Extract:

++++++

It was the universal belief that immediately after death the soul
descended into a lower world, and was conducted to the Hall of Truth
(or, 'of the Two Truths'), where it was judged in the presence of
Osiris and the forty-two demons, the 'Lords of Truth' and judges of the
dead. Anubis, 'the director of the weight,' brought forth a pair of
scales, and, placing on one scale a figure or emblem of Truth, set on
the other a vase containing the good actions of the deceased; Thoth
standing by the while, with a tablet in his hand, whereon to record the
result. According to the side on which the balance inclined, Osiris
delivered the sentence. If the good deeds preponderated, the blessed
soul was allowed to enter the 'boat of the sun,' and was conducted by
good spirits to Aahlu (Elysium), to the 'pools of peace,' and the
dwelling place of Osiris.... The good soul, having first been freed
from its infirmities by passing through the basin of purgatorial fire,
guarded by the four ape-faced genii, and then made the companion of
Osiris three thousand years, returned from Amenti, re-entered its
former body, rose from the dead, and lived once more a human life upon
earth. This process was reiterated until a certain mystic cycle of
years became complete, when finally the good and blessed attained the
crowning joy of union with God, being absorbed into the Divine Essence,
and thus attaining the true end and full perfection of their being."
[1]

[Footnote 1: "History of Ancient Egypt," George Rawlinson, Vol. I., pp.
327-329.]

It may be remarked that all systems of religion which held the doctrine
of metempsychosis, or the transmigration of souls, should be considered
as believing in a middle state of purgation, since they maintained the
necessity of the soul's further purification, after death, before it
was permitted to enter into its final rest.

In the ever-varying phases through which Buddhism, the religion of all
South-eastern Asia, has passed in its protracted existence, it is
difficult to determine with any degree of certainty, precisely what its
disciples hold; but the belief in metempsychosis, which is one of its
fundamental doctrines, must permit us to range it on the side of those
who hold to the idea of a middle state. Certain it is, they believe
that the soul, by a series of new births, becomes, in process of time,
better fitted for the final state in which it is destined for ever to
remain. The same may be said of the religion of the great body of the
Chinese; for, although they have their law-giver Confucius, their
religion at present, as far as it merits the name, appears to be no
more than a certain form of Buddhism.

++++++

Given information:
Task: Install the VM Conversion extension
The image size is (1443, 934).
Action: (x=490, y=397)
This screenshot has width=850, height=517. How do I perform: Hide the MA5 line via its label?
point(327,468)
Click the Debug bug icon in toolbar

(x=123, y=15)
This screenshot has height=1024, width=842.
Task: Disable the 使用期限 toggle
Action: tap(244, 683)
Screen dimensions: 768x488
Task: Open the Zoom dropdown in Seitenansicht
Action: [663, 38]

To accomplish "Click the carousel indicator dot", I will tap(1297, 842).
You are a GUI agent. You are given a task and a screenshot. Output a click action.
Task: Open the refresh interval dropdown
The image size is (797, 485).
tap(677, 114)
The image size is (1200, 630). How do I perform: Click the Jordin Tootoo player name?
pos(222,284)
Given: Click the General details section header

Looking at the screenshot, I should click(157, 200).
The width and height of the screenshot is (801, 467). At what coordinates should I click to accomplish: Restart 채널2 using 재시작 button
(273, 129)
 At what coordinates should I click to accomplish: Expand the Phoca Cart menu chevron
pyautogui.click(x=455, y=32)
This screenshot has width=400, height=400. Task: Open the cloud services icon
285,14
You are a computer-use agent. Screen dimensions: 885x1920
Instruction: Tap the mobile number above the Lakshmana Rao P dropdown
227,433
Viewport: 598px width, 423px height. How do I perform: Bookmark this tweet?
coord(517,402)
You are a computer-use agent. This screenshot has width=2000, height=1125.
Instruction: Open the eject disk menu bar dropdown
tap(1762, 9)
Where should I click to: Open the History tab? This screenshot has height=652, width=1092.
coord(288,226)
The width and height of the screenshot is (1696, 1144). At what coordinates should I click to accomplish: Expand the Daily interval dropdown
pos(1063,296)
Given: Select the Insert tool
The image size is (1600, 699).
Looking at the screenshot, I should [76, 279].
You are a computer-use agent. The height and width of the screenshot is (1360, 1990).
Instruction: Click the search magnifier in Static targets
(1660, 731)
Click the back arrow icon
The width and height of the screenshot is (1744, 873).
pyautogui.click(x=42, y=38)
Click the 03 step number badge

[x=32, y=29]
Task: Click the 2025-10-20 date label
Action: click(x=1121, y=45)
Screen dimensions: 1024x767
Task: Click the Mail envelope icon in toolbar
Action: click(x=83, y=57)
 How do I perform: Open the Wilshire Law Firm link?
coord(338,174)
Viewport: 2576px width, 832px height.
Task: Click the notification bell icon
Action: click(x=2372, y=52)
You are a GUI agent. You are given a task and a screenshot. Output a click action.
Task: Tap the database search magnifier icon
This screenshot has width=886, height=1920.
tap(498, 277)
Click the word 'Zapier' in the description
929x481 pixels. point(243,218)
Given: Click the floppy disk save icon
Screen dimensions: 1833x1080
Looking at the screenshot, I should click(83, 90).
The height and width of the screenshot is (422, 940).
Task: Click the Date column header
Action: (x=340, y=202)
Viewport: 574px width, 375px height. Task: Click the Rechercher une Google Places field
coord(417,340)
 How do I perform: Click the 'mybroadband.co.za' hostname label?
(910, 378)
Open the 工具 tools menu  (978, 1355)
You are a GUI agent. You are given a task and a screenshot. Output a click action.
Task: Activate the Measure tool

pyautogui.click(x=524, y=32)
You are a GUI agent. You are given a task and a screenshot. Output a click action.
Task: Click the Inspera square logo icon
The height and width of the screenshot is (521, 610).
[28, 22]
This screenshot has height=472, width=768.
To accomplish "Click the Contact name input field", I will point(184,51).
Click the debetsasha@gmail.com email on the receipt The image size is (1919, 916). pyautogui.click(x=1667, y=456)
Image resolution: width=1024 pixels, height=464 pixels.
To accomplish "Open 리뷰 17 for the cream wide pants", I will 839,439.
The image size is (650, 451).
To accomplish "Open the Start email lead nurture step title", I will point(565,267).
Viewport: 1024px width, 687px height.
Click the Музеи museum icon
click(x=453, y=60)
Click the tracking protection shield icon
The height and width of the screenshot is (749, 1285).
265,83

++++++

Exercises:
**1)** Answer these questions from the extract about beliefs on the soul after death:
(a) Who brought forth the pair of scales?
(b) For how long was the good soul made the companion of Osiris?
(c) Which religion does the extract call the religion of all South-eastern Asia?
**2)** Please say whether each statement agrees with the extract about beliefs on the soul after death, giving yes or no with the deciding words quoted from the extract:
(a) Thoth held a tablet on which to record the result of the weighing.
(b) Six ape-faced genii guarded the basin of purgatorial fire.
(c) The Chinese have no law-giver.

Expected answers:
**1)**
(a) Anubis, "the director of the weight."
(b) Three thousand years.
(c) Buddhism.

**2)**
(a) Yes: "Thoth standing by the while, with a tablet in his hand, whereon to record the result."
(b) No: "guarded by the four ape-faced genii"
(c) No: "although they have their law-giver Confucius"